* _MATERIALS PROVIDED_
■ ■ ■ ■ ■

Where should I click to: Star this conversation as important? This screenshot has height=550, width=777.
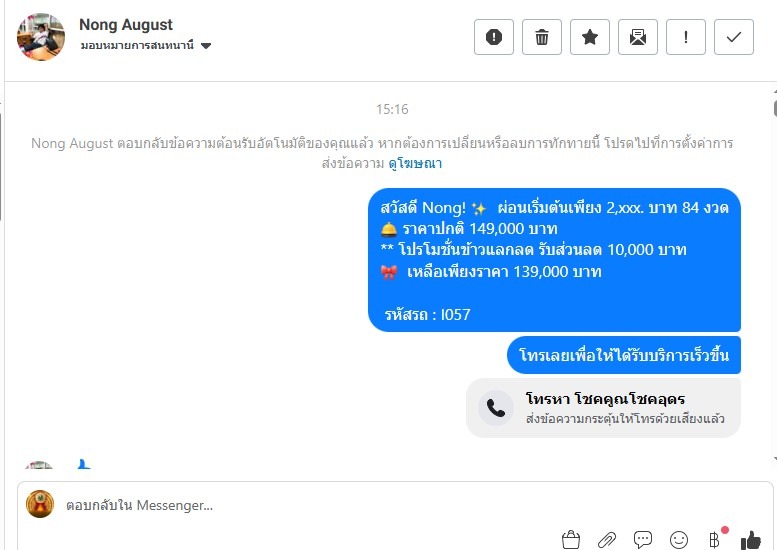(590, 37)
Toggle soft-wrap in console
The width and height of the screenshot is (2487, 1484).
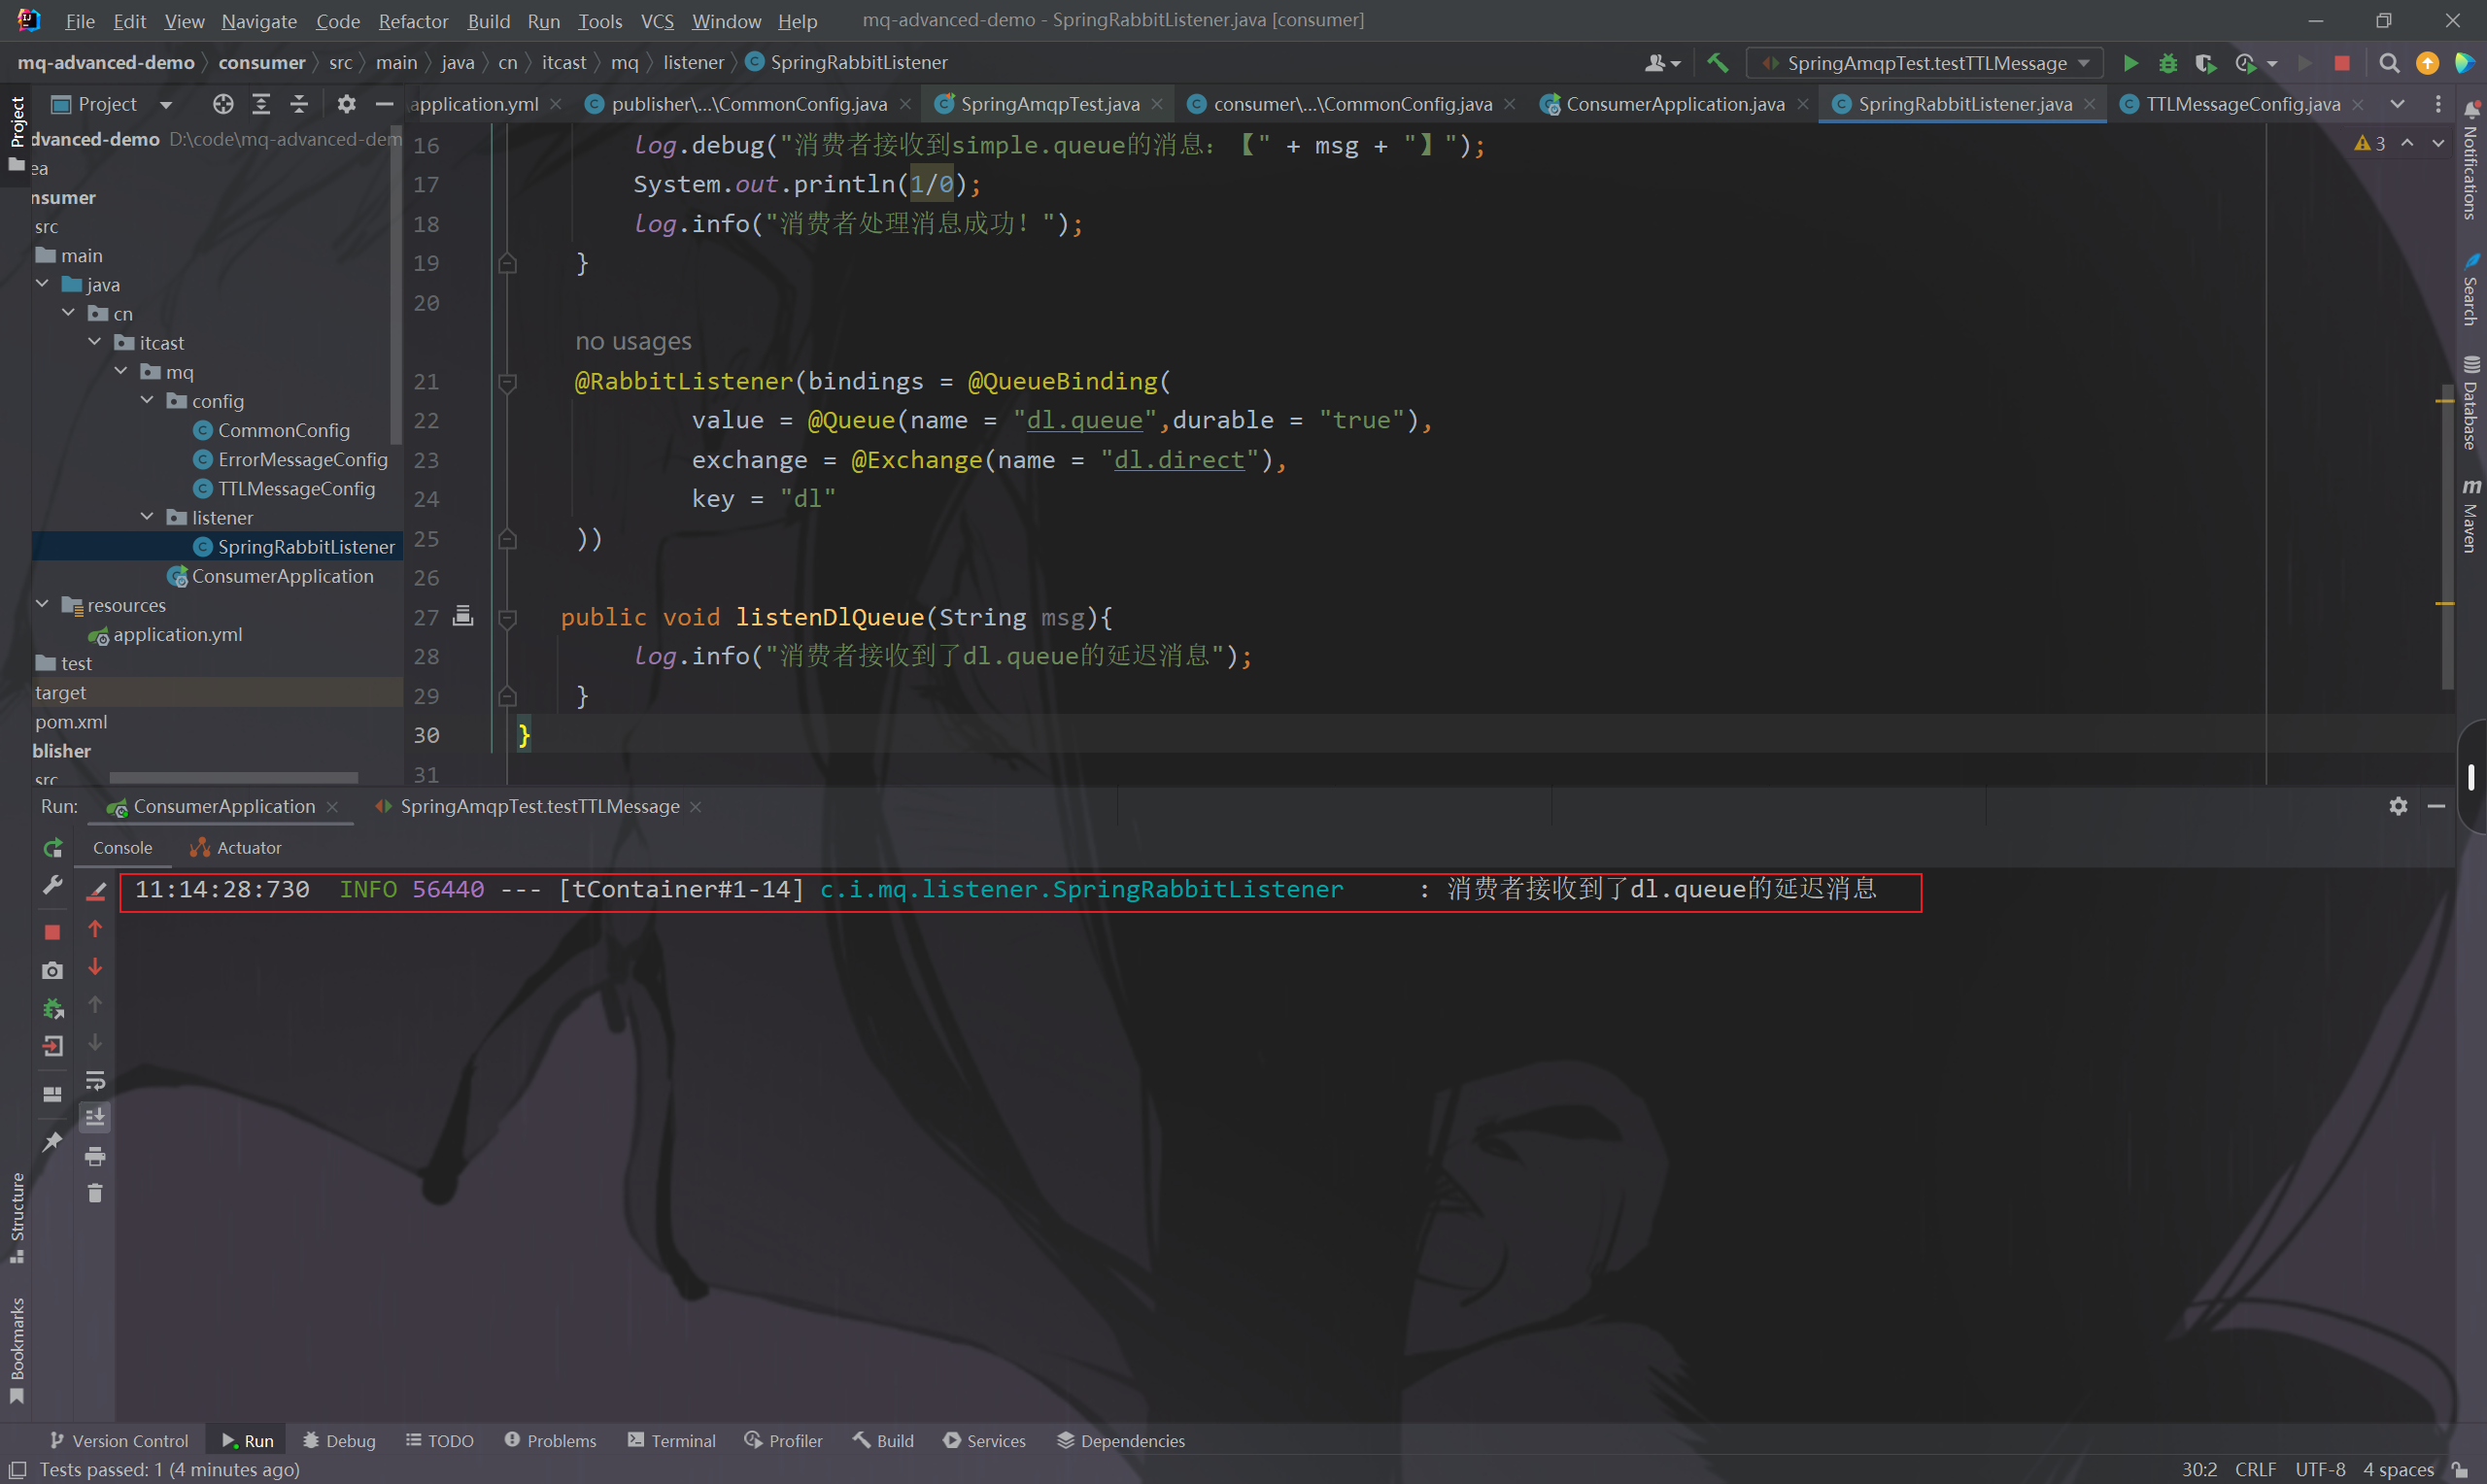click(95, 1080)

■ ■ ■ ■ ■

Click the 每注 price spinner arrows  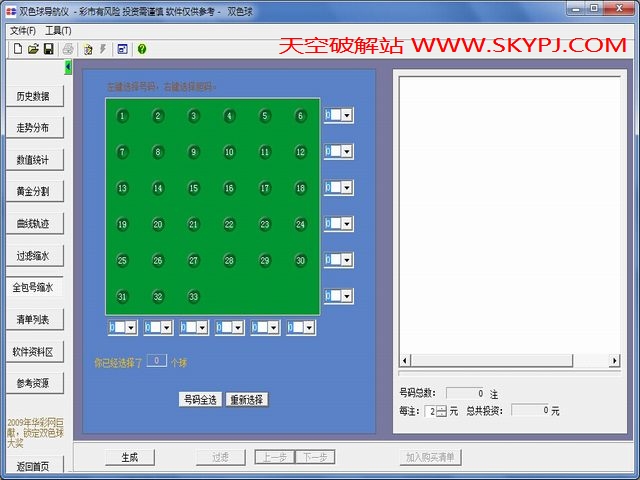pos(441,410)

■ ■ ■ ■ ■

* _GOAL_
Print the lines from the line with "Where should I" up to and including the line with "click(95, 1080)", leaving out the pictures.

* _THE ANSWER_
Where should I click to: Star this conversation as important? This screenshot has height=550, width=777.
(590, 37)
Toggle soft-wrap in console
The width and height of the screenshot is (2487, 1484).
click(95, 1080)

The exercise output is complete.